* **MATERIAL SHOWN**
● ● ● ●

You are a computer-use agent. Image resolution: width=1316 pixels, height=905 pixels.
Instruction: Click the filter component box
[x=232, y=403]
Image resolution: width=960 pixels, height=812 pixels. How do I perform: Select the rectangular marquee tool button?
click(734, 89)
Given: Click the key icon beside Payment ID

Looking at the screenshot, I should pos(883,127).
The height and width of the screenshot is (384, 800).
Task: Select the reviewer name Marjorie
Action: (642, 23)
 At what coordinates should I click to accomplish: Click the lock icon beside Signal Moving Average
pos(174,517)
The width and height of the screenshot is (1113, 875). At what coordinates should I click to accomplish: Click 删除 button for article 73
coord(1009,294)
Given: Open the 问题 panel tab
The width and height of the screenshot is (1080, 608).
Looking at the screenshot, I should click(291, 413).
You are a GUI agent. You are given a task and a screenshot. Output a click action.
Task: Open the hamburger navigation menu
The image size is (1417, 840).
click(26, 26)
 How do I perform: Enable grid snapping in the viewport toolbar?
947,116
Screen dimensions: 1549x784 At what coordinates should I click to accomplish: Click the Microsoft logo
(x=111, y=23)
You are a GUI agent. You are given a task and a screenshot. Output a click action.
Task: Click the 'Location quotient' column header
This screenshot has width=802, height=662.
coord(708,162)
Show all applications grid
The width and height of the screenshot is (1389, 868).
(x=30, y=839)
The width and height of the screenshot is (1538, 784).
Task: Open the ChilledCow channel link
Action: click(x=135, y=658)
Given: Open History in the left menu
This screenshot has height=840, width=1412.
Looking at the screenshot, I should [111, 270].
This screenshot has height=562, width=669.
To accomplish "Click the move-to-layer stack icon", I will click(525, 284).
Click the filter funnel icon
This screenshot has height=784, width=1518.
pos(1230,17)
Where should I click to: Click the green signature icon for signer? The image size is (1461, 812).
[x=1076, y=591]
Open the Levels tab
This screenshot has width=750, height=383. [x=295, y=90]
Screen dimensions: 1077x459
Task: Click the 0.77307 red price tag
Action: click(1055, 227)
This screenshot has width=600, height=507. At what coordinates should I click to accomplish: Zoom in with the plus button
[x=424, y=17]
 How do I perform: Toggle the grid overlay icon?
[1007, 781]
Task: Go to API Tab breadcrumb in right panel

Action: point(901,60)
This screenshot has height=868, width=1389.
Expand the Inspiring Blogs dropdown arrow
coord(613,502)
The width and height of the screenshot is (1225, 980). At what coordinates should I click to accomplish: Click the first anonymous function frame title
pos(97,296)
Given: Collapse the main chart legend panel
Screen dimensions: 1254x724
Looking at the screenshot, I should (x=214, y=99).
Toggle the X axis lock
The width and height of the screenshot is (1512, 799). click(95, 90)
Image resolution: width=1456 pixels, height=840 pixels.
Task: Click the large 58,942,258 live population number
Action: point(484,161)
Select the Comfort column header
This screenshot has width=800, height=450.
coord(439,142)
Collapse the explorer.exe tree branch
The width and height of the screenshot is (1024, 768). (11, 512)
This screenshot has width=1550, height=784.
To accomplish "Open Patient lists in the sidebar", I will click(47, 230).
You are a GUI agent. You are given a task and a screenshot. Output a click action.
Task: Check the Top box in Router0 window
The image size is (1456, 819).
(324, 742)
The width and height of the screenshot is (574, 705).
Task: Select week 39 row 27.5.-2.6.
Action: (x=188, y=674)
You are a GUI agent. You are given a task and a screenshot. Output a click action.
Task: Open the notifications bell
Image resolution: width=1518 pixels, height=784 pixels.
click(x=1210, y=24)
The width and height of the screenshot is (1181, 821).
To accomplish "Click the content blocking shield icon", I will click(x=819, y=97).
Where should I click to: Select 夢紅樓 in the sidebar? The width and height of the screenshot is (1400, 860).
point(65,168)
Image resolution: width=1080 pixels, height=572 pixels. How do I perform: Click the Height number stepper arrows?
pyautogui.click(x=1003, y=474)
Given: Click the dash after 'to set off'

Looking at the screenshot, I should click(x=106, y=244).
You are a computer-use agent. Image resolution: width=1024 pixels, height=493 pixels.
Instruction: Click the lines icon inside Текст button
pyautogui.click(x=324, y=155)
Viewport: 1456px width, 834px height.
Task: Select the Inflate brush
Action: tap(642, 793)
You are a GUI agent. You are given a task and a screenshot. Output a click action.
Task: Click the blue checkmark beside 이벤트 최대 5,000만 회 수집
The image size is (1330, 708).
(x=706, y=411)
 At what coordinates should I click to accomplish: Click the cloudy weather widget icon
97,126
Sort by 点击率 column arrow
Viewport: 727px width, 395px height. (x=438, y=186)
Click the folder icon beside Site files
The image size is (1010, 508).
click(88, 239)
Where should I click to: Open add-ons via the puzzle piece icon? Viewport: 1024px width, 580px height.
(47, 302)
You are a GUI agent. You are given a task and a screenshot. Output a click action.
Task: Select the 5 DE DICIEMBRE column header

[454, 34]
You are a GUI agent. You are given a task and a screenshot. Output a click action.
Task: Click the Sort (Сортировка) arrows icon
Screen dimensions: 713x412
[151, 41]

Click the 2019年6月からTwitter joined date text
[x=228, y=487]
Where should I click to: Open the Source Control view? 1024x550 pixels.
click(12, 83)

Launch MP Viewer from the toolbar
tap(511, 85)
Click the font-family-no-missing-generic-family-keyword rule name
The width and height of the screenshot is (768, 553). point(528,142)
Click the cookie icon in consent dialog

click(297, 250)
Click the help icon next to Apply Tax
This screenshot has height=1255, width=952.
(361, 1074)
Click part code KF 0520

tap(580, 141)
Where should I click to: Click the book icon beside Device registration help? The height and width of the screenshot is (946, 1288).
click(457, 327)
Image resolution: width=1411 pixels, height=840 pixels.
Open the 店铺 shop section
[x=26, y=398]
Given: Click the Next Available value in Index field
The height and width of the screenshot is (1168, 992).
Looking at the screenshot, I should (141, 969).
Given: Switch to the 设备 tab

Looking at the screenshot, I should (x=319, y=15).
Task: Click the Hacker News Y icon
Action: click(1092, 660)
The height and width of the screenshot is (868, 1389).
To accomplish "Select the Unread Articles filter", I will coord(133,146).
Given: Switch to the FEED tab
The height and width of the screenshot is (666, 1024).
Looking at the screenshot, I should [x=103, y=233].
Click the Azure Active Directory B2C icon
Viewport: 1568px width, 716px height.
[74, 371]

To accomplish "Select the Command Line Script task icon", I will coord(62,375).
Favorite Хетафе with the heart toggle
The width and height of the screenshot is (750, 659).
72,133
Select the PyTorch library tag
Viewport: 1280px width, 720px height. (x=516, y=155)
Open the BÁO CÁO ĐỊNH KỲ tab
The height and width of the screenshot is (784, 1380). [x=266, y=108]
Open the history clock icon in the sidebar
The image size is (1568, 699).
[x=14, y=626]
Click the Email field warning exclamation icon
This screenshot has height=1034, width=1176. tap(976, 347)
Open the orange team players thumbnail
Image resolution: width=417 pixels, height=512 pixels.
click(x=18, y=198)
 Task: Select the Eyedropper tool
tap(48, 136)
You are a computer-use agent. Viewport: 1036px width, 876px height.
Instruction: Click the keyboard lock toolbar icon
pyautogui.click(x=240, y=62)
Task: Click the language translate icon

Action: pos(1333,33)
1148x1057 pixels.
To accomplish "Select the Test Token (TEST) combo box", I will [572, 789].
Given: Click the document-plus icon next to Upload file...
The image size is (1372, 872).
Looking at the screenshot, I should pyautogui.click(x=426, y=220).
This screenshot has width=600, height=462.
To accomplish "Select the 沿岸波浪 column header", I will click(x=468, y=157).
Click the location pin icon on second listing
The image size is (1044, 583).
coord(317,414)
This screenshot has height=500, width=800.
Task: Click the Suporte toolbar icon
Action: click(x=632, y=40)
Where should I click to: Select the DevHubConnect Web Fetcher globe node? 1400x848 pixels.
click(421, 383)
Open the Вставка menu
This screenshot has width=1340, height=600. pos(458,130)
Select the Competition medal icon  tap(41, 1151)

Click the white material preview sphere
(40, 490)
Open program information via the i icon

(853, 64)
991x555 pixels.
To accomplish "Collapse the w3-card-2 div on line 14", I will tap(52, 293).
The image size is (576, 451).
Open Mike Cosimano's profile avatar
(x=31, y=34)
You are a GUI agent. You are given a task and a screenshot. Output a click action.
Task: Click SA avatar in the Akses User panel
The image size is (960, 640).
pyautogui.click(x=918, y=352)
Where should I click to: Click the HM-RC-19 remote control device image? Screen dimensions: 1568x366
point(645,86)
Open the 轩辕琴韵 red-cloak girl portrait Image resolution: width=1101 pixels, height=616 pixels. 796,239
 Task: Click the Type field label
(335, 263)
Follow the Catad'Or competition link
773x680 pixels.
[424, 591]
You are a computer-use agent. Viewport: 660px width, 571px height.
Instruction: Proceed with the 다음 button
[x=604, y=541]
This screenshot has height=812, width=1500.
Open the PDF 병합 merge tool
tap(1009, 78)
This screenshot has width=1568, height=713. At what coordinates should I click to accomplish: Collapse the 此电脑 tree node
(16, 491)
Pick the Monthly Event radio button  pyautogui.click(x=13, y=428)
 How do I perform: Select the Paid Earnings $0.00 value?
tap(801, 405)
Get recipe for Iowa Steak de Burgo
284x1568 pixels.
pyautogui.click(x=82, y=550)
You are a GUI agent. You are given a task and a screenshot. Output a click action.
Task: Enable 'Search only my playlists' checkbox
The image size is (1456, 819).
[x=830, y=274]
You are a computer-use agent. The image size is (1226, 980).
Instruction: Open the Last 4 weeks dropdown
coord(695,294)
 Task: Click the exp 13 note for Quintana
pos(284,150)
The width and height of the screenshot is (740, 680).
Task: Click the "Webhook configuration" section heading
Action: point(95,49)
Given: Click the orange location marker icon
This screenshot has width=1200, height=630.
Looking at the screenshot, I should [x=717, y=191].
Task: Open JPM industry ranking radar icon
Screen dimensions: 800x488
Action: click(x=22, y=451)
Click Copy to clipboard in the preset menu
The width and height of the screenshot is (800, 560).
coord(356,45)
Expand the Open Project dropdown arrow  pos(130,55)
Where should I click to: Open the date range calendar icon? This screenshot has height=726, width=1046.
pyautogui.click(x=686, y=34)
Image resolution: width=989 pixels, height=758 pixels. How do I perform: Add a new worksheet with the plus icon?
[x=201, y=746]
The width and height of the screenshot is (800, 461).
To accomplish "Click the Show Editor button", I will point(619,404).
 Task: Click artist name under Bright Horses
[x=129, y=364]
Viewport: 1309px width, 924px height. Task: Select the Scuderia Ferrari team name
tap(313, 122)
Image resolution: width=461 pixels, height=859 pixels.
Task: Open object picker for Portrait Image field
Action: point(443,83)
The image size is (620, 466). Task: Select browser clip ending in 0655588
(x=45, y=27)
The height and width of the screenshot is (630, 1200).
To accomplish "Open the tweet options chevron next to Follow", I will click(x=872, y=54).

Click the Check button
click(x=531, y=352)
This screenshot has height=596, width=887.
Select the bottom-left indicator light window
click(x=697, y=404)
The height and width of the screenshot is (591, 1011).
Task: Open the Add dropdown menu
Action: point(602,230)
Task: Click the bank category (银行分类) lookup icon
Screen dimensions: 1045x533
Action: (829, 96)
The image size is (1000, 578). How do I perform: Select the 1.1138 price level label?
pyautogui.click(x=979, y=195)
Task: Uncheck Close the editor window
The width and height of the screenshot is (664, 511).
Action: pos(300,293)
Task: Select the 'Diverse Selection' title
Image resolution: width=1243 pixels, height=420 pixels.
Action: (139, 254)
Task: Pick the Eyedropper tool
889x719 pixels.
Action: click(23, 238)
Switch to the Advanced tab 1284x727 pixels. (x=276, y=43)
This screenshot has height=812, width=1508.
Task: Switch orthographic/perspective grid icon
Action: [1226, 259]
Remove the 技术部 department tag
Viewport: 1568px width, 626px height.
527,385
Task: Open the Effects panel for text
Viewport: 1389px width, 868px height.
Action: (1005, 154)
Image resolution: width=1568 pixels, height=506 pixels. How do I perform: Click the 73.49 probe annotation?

● ● ● ●

* **THE EXERCISE**
Quote everything from the line containing "Screen dimensions: 1549x784" down to the line containing "coord(708,162)", both of those lines included, reproducing them precisely.

* **WRITTEN RESPONSE**
Screen dimensions: 1549x784 At what coordinates should I click to accomplish: Click the Microsoft logo
(x=111, y=23)
You are a GUI agent. You are given a task and a screenshot. Output a click action.
Task: Click the 'Location quotient' column header
This screenshot has width=802, height=662.
coord(708,162)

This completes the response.